Sony focuses on Google Glass alternative
Sony's glasses have lenses instead that are 85 % transparent and which incorporate clever hologram optic technology so that information can be directly overlaid within the wearer's direct field of vision to augment the object, point of interest or even person he or she is looking at.gadgets Updated: Sep 20, 2014 16:57 IST
Move over Google, Sony has its own take on smart glasses and is aiming to get them to market by March 2015.
Officially announced for developers on Friday and called "SmartEyeglass," the augmented reality headset won't win any fashion prizes, but they could be lauded for their ‘holographic' display technology.
Google Glass uses a prism positioned above the eye to project information just above the wearer's natural field of vision. Wearing the glasses and accessing the display has been likened to using a rear-view mirror while driving, and a common complaint from new users is eye ache and headache as a result.
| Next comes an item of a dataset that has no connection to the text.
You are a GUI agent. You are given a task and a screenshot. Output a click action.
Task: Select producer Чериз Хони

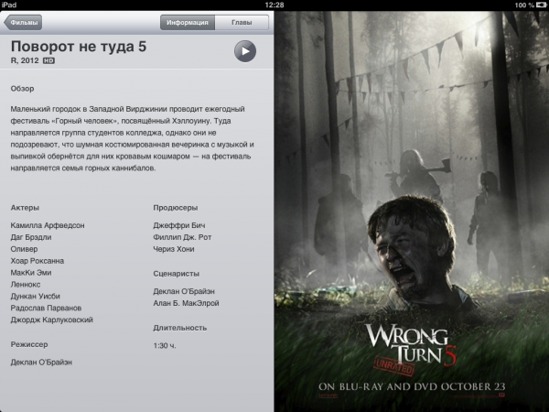pos(174,249)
Sony's glasses have lenses instead that are 85 % transparent and which incorporate clever hologram optic technology so that information can be directly overlaid within the wearer's direct field of vision to augment the object, point of interest or even person he or she is looking at.
Sony claims that the images and text are not distracting and will be easy to view in a host of environments.
As well as smart, albeit monochrome, lenses -- Sony is forsaking a color display for the moment to improve battery life -- the smart glasses have a high-quality image sensor, a 3-megapixel camera, integrated accelerometer, gyroscope, electronic compass and a microphone and connect wirelessly to an Android smartphone.
However, unlike Google Glass, where the device's control pad and microphone are integrated into the frame, Sony has decided to put the controls and mic in a separate, wired, hand-held unit which also contains a rather hefty battery.
To get as many developers as possible excited about the headset and its potential uses, Sony is rather smartly offering access to an emulator that will give app makers a virtual sense of how SmartEyeglass works, meaning that they won't have to buy a developer's version of the headset. However, developer versions will be on sale before the end of the year. From there, Sony hopes to get a prototype version on sale by March.
That's a very tight timetable. Google Glass has been in testing since April 2012 and has been available to developers since 2013. And while the headset is now on sale in the US and UK it is still very much in developer, rather than final consumer, form.
That doesn't mean that Sony's headset is destined to fall short. The company offered a quick demo of the glasses back in January at the International CES and again at IFA in Germany earlier this month and the improvements were already noticeable.